Funds from the sources described in subsection (a) shall be available notwithstanding section 11, 14, 15, or 29 [16 U.S.C. 831j, 831m, 831n, 831bb] or any other provision of the Tennessee Valley Authority Act of 1933 (16 U.S.C. 831 et seq.) or any provisions of the covenants contained in any power bonds issued by the Tennessee Valley Authority.

(c) Sufficiency of savings

The savings from and the revenue adjustment to the budget of the Tennessee Valley Authority for the first fiscal year of the transfer and each fiscal year thereafter shall be sufficient so that the net spending authority and resulting outlays to carry out activities with funding described in subsection (a) shall not exceed $0 for the first fiscal year of the transfer and each fiscal year thereafter.
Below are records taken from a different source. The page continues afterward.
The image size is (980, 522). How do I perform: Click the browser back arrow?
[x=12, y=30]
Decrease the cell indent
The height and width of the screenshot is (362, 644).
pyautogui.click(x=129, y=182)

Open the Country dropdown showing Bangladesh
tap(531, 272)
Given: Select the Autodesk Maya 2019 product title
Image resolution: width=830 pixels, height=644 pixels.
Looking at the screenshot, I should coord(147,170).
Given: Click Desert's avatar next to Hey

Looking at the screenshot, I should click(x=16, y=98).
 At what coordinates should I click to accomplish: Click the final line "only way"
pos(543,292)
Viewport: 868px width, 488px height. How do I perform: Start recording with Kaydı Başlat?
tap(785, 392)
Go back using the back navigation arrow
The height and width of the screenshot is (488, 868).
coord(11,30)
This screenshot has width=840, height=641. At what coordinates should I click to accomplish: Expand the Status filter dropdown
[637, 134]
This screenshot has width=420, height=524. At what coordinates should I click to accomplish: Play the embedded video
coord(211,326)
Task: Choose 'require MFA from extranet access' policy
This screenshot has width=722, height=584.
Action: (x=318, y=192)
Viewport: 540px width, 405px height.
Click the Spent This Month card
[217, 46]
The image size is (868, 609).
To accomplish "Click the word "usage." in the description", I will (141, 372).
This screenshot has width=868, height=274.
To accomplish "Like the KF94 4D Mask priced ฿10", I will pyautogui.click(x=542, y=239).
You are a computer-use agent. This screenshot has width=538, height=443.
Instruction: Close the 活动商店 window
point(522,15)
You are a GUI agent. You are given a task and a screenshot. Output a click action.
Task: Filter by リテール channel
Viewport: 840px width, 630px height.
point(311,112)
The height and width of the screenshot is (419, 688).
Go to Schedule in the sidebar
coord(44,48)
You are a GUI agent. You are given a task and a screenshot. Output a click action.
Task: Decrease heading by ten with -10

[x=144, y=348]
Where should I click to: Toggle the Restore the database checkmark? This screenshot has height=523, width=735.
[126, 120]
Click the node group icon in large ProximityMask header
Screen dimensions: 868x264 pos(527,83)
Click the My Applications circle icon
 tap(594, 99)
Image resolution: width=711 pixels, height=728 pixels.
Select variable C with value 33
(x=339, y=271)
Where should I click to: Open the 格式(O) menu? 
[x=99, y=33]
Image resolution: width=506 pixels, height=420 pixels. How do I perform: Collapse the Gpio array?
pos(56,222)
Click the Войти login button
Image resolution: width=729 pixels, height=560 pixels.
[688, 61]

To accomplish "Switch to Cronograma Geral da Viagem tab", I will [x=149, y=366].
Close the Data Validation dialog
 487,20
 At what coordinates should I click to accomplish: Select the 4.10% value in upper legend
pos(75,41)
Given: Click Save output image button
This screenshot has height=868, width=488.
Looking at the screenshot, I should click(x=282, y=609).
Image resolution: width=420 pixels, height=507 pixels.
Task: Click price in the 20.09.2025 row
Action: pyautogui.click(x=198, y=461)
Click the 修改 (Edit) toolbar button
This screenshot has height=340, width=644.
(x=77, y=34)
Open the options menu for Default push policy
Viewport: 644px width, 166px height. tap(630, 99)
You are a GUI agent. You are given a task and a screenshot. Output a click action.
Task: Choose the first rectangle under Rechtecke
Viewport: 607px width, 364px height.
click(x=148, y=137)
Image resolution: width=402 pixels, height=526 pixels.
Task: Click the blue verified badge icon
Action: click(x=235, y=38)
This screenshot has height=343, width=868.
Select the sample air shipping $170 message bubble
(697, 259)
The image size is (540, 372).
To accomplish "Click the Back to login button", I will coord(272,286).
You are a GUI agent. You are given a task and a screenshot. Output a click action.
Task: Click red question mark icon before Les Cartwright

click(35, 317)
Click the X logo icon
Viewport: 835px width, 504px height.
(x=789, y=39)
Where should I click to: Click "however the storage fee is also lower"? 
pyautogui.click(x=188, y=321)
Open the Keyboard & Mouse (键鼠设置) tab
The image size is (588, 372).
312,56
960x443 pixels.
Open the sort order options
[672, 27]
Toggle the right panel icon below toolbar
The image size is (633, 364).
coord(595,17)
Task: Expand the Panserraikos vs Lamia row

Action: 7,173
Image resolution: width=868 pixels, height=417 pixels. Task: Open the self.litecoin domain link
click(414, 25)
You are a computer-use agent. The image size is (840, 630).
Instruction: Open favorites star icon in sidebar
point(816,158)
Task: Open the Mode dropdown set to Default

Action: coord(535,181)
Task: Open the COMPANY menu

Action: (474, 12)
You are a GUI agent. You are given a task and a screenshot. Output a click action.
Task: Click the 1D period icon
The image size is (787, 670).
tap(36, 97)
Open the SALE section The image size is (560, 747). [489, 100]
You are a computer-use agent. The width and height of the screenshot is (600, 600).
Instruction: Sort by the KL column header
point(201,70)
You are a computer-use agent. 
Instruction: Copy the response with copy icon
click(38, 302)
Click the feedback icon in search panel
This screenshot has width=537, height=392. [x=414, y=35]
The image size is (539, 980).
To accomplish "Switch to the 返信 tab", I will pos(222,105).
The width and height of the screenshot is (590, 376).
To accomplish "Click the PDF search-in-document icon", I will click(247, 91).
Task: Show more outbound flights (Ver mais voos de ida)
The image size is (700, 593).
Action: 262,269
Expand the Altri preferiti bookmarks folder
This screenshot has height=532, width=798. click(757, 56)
(d) Itemized list of reductions and increased receipts

(1) Proposed changes

Not later than 30 days after the date of transfer pursuant to section 460lll–41 of this title, the Chairman of the Tennessee Valley Authority shall submit to the Committee on Appropriations of the House of Representatives and the Committee on Appropriations of the Senate an itemized list of the amounts of reductions in spending and increases in receipts that are proposed to be made as a result of activities under this subsection during the first fiscal year of the transfer.

(2) Actual changes

Not later than 24 months after the effective date of the transfer, the Chairman of the Tennessee Valley Authority shall submit to the Committee on Appropriations of the House of Representatives and the Committee on Appropriations of the Senate an itemized list of the amounts of reductions in spending and increases in receipts as a result of activities under this subsection during the first fiscal year of the transfer.

( Pub. L. 105–277, div. A, §101(e) [title V, §549], Oct. 21, 1998, 112 Stat. 2681–231 , 2681-325.)

References in Text

The Tennessee Valley Authority Act of 1933, referred to in subsec. (b), is act May 18, 1933, ch. 32, 48 Stat. 58 , as amended, which is classified generally to chapter 12A (§831 et seq.) of this title. For complete classification of this Act to the Code, see section 831 of this title and Tables.